* [Your objective] Change "Image resolution" to "Picture size" wherever it occurs in the data below, leaving everything else untouched, and leave the pictures out of your answer.

Items in a dataset
________________

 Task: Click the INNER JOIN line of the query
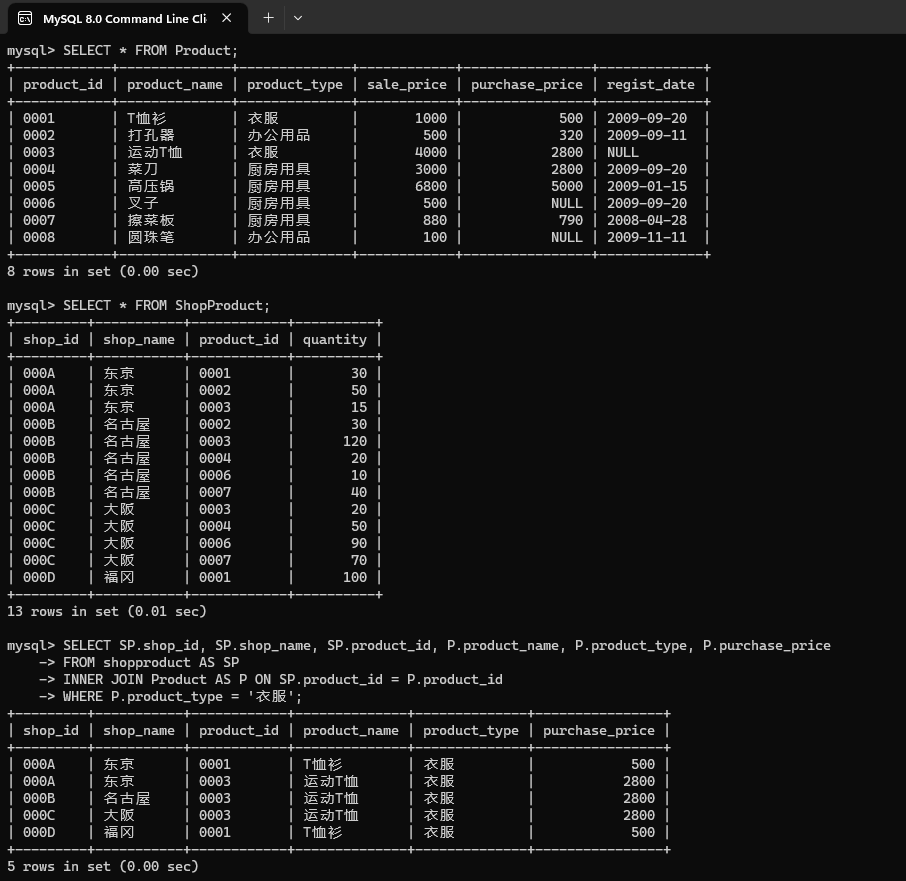point(282,679)
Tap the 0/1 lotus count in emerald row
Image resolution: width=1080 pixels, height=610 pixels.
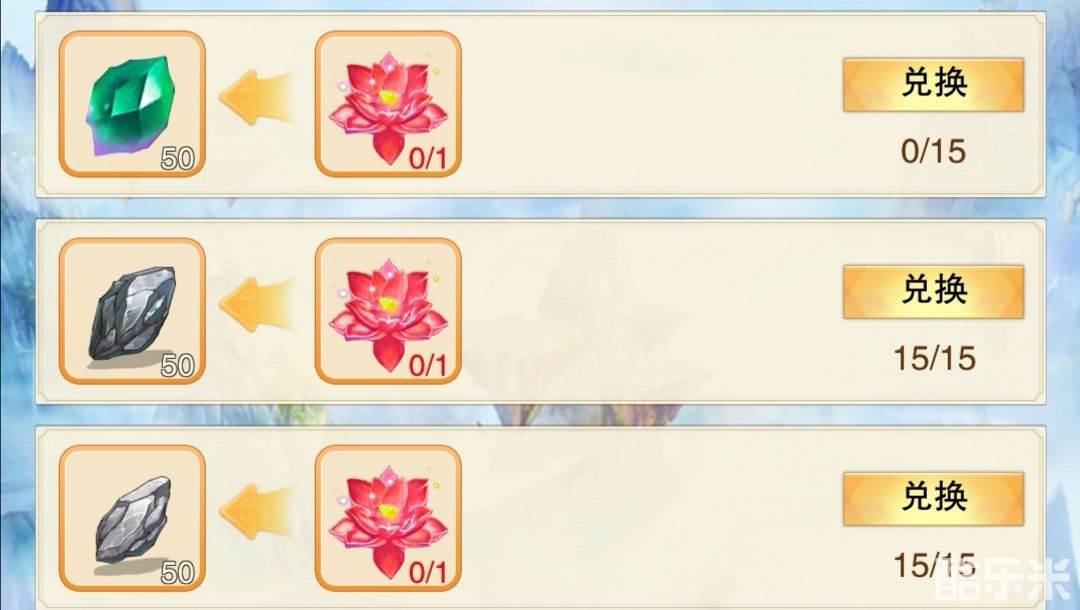pyautogui.click(x=428, y=159)
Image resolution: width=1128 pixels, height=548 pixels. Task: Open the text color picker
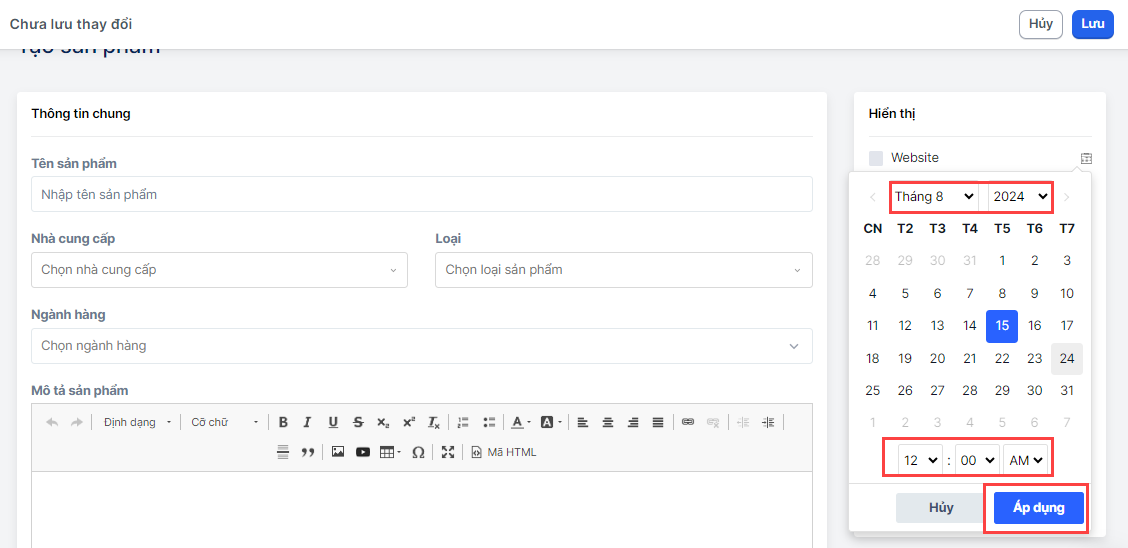tap(519, 422)
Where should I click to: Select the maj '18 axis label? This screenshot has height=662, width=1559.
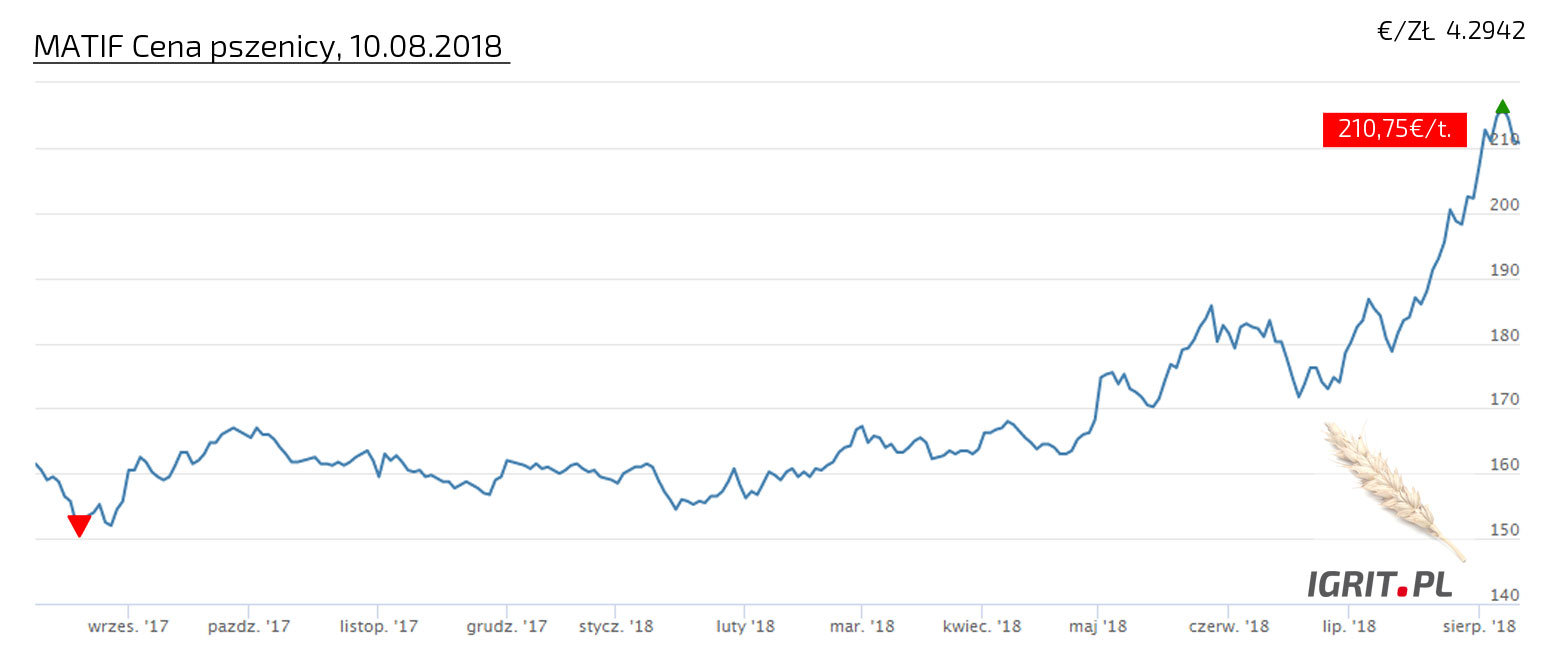pyautogui.click(x=1097, y=627)
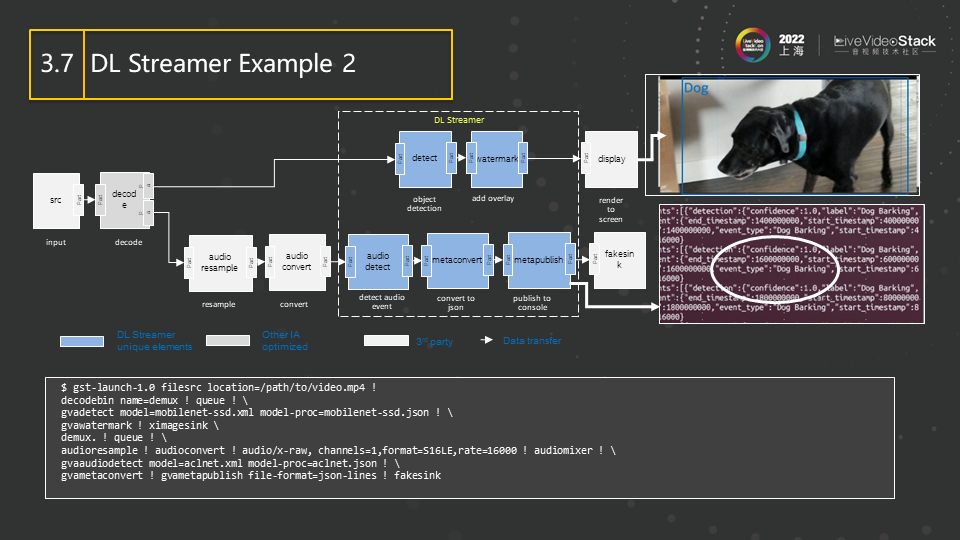Click the src input block

(x=56, y=200)
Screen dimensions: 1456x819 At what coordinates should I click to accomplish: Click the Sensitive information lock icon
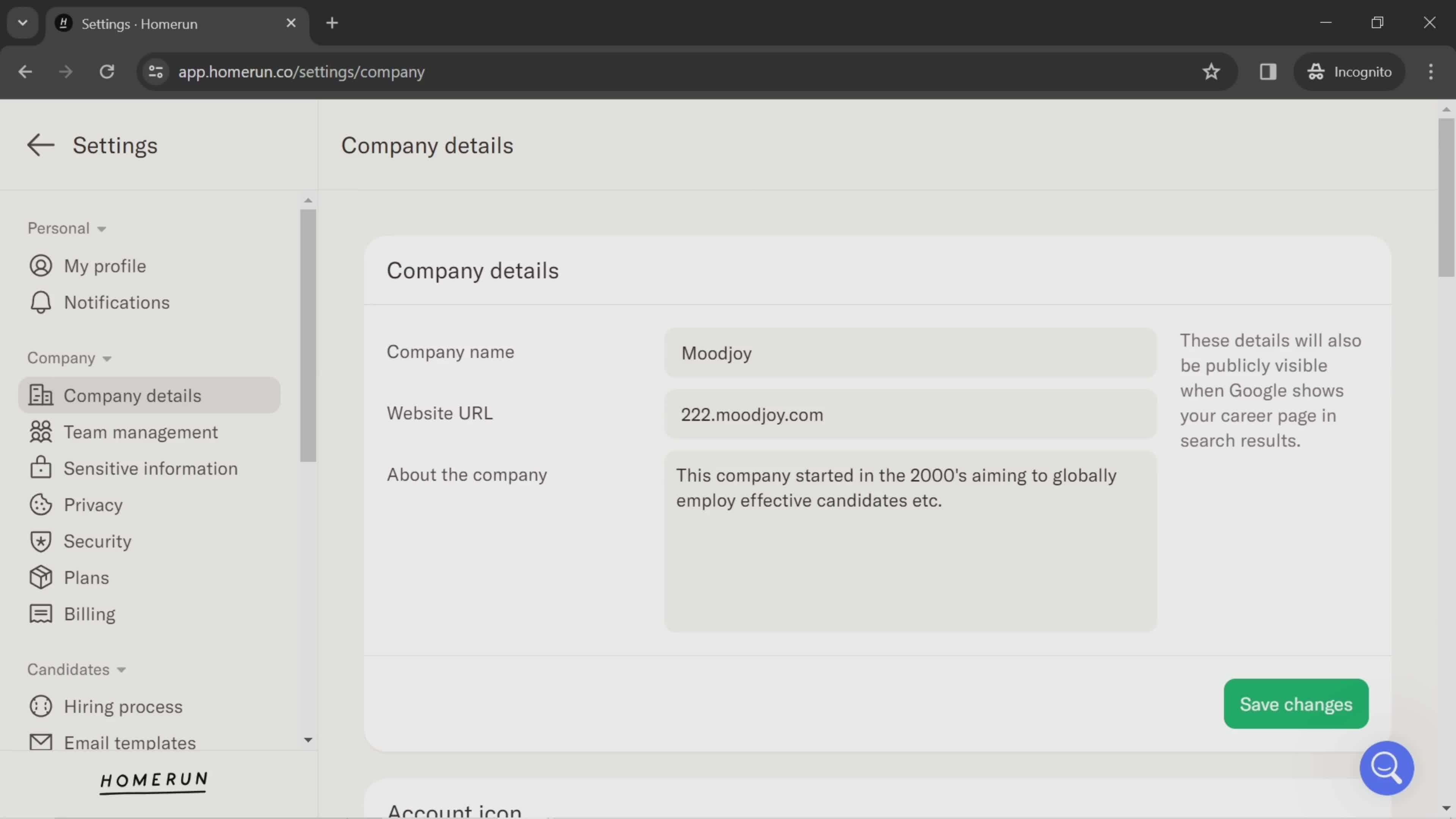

________________

* [Answer for this exercise]
 Task: Click the INNER JOIN line of the query
point(282,679)
Tap the 0/1 lotus count in emerald row
Picture size: width=1080 pixels, height=610 pixels.
pyautogui.click(x=428, y=159)
Picture size: width=1128 pixels, height=548 pixels. Task: Open the text color picker
tap(519, 422)
Where should I click to: Select the maj '18 axis label? This screenshot has height=662, width=1559.
pyautogui.click(x=1097, y=627)
Click the src input block

(x=56, y=200)
Screen dimensions: 1456x819 At what coordinates should I click to accomplish: Click the Sensitive information lock icon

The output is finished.